== Segment start ==

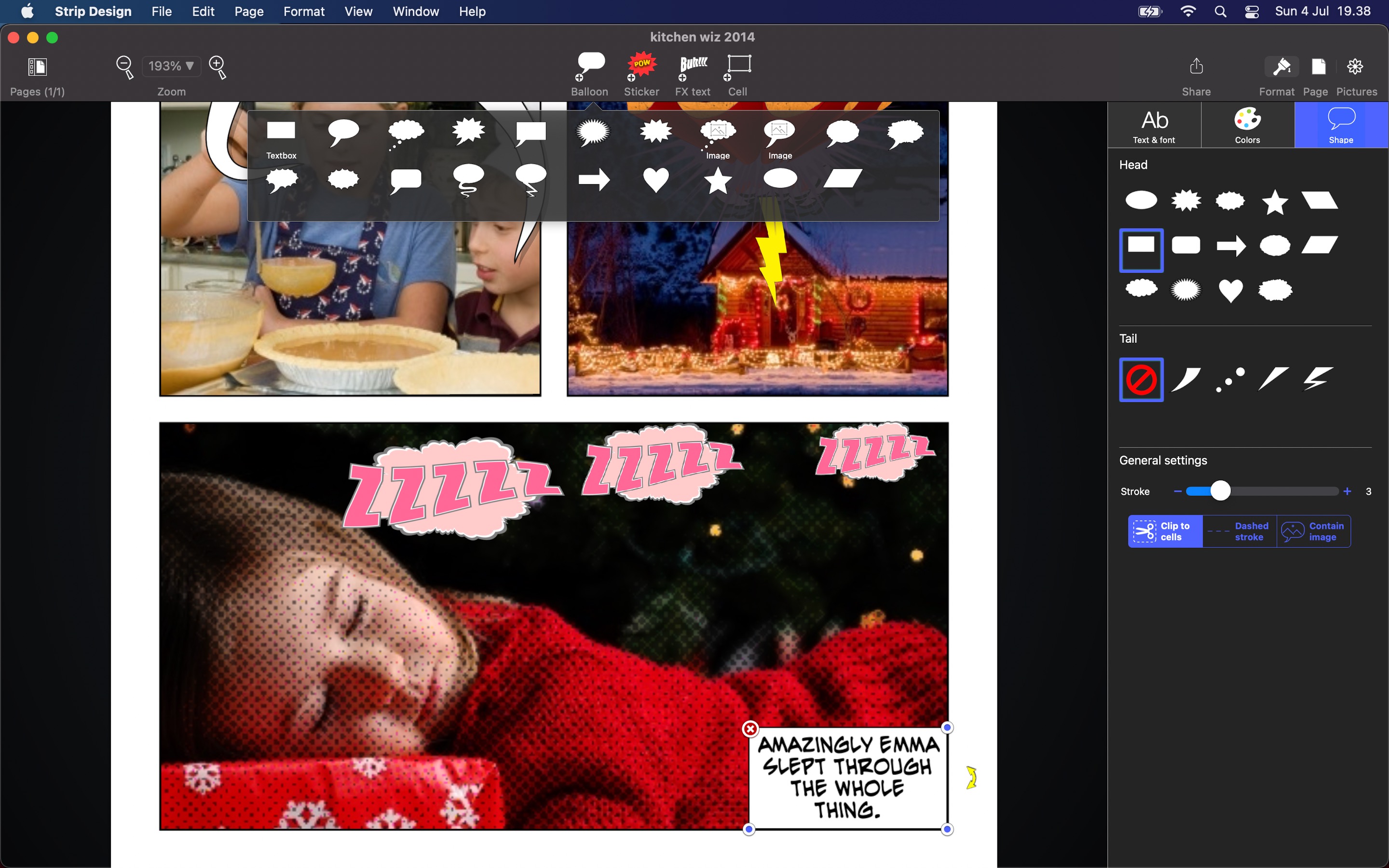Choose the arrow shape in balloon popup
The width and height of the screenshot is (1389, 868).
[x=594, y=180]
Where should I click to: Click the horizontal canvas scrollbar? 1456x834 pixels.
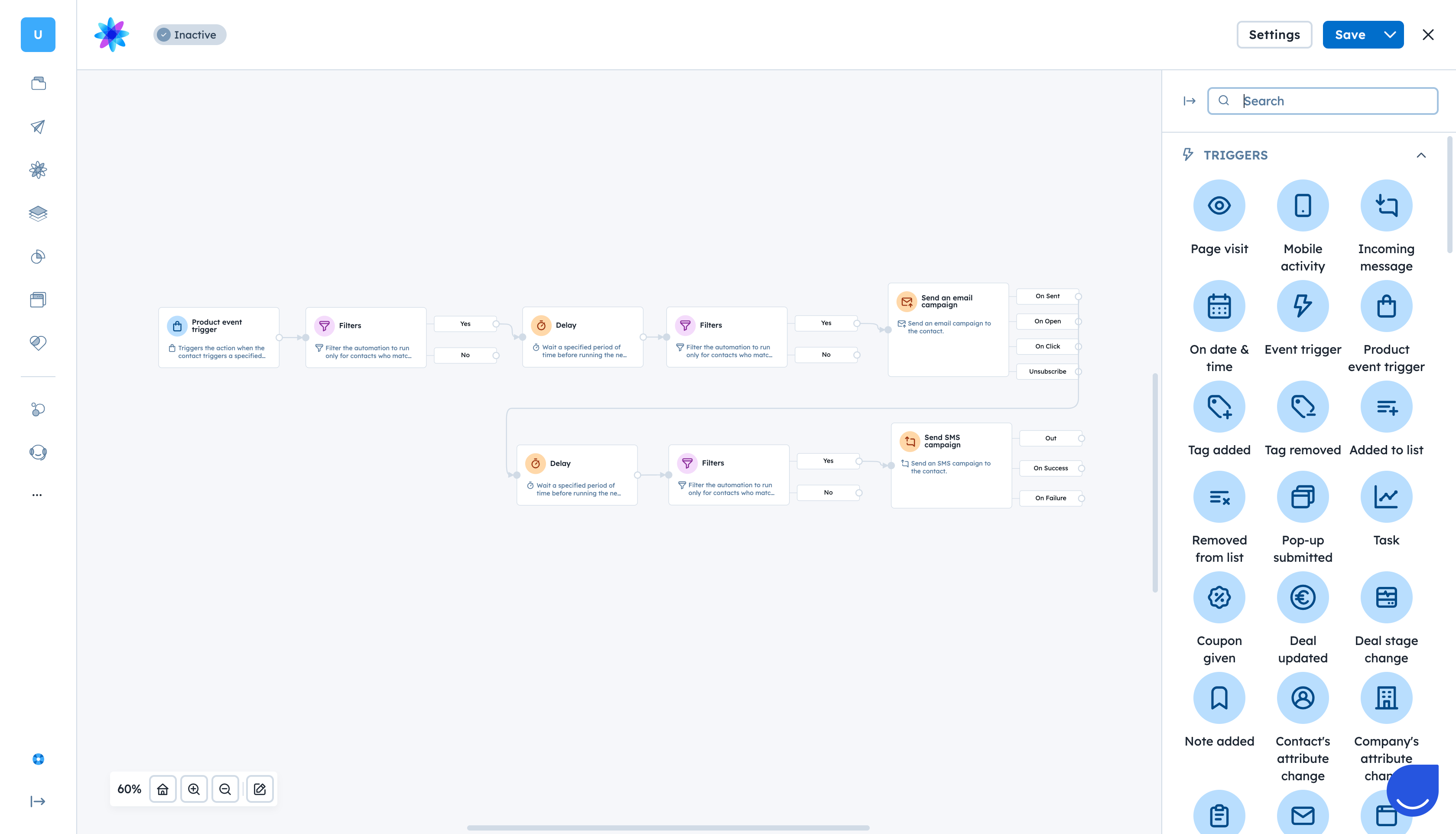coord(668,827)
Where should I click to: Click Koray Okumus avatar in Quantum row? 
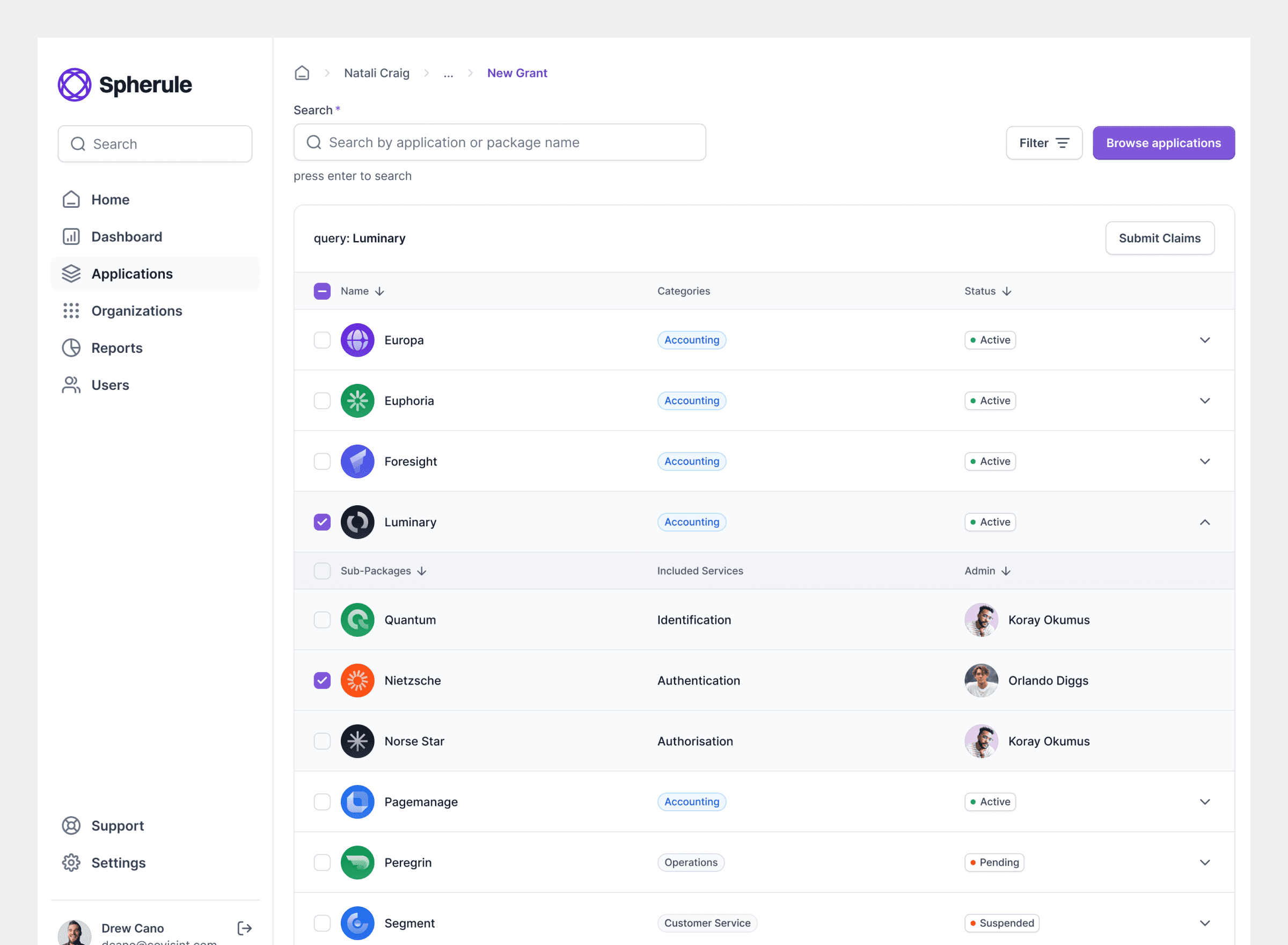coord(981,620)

== Segment end ==

TO DO — Quote verbatim every line starting at the line that contains "Where should I click to: Click the" and ending with the last line of the records; omit all pictures.

SOLVED PROBLEM —
Where should I click to: Click the horizontal canvas scrollbar? 1456x834 pixels.
coord(668,827)
Where should I click to: Click Koray Okumus avatar in Quantum row? 
coord(981,620)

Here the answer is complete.